His parents refused to tell us where he is or when they last spoke.

The family admits to being no stranger to controversy and suspicion. 

Ilyas, another brother of Sharipova, was jailed for nine months for possessing a hand grenade.

Even so, Sharipova’s parents are baffled by allegations that their only daughter was a “black widow”.

“I have my own theories about how she ended up in Moscow,” her father told me.

“She could have been kidnapped, it could have been a revenge attack, or it could have been the will of Allah.”

Sharipova’s mother told us: “I want to run away from here, I want to disappear.”

Since news of the bombing reached the village of Balakhani, locals have been living in fear of government reprisals.

This week Dmitry Medvedev, the Russian president, announced the creation of a new anti-terrorism unit to counter armed groups in the Caucasus.

Deadly attacks

There have been four deadly attacks in the North Caucasus region in the last three weeks.

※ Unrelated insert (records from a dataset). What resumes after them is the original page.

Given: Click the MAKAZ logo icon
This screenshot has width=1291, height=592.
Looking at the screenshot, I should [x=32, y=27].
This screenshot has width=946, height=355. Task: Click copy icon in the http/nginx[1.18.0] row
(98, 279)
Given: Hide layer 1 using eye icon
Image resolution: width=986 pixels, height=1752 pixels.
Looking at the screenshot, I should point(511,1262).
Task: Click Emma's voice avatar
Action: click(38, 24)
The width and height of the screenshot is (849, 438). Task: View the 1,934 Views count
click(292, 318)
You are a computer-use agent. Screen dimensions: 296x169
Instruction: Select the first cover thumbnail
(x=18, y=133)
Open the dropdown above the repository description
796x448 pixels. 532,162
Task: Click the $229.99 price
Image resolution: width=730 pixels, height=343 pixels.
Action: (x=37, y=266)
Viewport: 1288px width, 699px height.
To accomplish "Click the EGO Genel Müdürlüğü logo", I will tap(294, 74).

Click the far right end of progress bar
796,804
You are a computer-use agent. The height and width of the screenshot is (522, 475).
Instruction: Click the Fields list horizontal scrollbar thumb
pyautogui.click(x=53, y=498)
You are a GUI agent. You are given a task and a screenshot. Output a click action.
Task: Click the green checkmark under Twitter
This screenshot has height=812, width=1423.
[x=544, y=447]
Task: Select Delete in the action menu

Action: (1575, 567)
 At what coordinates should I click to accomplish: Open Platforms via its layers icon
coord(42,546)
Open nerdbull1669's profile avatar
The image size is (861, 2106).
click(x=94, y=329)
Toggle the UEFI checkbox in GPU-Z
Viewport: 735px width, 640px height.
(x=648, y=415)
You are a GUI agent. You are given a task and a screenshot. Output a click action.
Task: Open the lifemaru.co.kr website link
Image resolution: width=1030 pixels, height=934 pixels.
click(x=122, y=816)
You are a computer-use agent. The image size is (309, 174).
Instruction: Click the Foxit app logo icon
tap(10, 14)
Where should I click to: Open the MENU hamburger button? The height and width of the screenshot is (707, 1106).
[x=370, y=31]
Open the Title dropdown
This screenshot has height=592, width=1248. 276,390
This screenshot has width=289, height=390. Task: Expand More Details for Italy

But many in Balakhani and other similar villages fear an increase in special operations targeting entire communities with suspected links and sympathies to the fighters – measures that human-rights groups say have only acted to radicalise the moderate and strengthen the call for jihad against the Russian government.

Most people in Balakhani know that armed fighters live in the surrounding hills and forests.

Some perhaps quietly sympathise with the rebel cause; others could even have direct links.

But the question is whether, for Sharipova, those connections were strong enough to die for or, as her parents believe, she was forced into carrying out a deadly mission against her will.

Few expect to ever have a clear answer.